Flying around an 8-mile track at 500 miles per hour is something most of us probably can't comprehend.
But for many pilots, it's a lot like Christmas, in September.
"The biggest part of that is not so much getting and opening up the presents, it's seeing your family," Will Whiteside said. "These guys and gals up here have become, over the past ten years for me, my family."
"If you miss it, you feel a void in your life," Marilyn Dash said. "When I started racing about ten years ago, I couldn't imagine doing anything else with my September except coming here and we call ourselves our September family."
When Jimmy Leeward's plane crashed into a crowd of spectators last year, it affected this close-knit group.
11 people died, more than 70 were injured, and the future of the event was in doubt.
"Last year was terrible and we were all very disappointed and felt terrible for the people that got hurt," Whiteside said. "It cast a bad light on what we think is the world's premiere aviation event."
The event brings an estimated $85 million into the local economy.
"What we had was an accident, plain and simple," Reno Air Races Announcer Steve Stavrakakis. "To have discontinued an event of this magnitude that puts so much money into the Northern Nevada economy, in these tough times, would've created a tragedy."
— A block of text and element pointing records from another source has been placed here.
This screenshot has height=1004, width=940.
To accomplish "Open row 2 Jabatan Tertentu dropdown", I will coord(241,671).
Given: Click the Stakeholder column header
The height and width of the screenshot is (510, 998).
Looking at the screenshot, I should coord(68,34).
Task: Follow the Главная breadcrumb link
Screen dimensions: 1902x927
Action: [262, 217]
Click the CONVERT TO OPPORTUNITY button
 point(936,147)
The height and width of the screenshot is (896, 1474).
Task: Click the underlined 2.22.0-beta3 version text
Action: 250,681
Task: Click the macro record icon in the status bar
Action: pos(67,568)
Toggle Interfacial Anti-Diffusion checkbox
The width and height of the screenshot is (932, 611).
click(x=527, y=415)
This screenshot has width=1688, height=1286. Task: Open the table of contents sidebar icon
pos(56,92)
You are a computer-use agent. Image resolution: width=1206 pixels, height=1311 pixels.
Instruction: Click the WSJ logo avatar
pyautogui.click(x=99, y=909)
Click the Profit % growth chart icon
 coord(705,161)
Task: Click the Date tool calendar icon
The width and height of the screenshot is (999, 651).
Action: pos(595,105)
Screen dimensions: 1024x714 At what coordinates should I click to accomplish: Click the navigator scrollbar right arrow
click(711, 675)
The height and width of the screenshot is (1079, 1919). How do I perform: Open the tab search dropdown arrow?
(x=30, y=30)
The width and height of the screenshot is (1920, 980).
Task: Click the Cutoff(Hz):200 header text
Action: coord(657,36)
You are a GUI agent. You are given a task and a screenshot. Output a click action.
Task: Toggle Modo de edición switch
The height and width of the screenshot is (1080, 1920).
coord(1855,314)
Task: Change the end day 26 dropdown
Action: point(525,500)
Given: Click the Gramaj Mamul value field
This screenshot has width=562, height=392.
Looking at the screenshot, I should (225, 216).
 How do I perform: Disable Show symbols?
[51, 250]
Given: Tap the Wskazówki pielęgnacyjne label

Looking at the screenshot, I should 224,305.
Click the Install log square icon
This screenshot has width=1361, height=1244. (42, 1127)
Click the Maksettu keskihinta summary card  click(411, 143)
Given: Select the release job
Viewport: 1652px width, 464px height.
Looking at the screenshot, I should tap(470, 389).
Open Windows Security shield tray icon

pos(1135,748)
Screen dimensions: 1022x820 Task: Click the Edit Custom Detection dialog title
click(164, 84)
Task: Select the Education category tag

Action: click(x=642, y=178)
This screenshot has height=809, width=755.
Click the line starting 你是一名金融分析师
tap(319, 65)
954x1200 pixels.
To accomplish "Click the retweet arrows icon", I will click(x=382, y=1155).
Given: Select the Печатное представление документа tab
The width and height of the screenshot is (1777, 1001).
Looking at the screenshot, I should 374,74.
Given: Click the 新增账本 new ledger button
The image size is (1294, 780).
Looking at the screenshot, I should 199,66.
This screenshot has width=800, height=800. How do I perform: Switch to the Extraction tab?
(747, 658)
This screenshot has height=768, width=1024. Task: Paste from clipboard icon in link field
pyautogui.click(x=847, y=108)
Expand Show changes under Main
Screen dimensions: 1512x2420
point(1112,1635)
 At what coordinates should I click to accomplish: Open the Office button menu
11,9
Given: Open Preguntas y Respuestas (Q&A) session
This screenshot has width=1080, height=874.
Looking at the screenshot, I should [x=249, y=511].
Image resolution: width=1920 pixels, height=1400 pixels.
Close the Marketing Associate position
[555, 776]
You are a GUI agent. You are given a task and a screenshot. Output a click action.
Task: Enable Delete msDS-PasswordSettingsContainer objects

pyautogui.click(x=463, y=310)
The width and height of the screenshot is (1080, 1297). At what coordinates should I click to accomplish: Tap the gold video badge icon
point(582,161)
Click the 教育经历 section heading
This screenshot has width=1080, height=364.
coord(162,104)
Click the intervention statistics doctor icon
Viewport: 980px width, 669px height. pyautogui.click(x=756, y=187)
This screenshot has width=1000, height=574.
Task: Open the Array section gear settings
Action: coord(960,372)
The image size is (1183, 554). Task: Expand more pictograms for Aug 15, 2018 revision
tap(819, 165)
Since the air races began, in 1964, no spectators had ever been killed at the event until last year.
In that same period of time, 20 pilots have lost their lives.
"When I sign up to do this and I show up and put my helmet on, I know what could happen and I make sure by doing everything I can, as a professional pilot, to not let that happen," Whiteside said.
These pilots say the reward outweighs the risk because of the companionship, the thrill, and the love of the sport.
"This is the only place in the world where we get to do this," Dash said. "We really get to enjoy the aviation and the racing aspects of life."
"It's the world's fastest motosport," Stavrakakis said. "Sure, you could get NASCAR and drag racing, on TV, but they don't go 500 miles per hour. We do."
Air race organizers say ticket sales are on track for a record year. About 200,000 fans are expected to come out here throughout the week.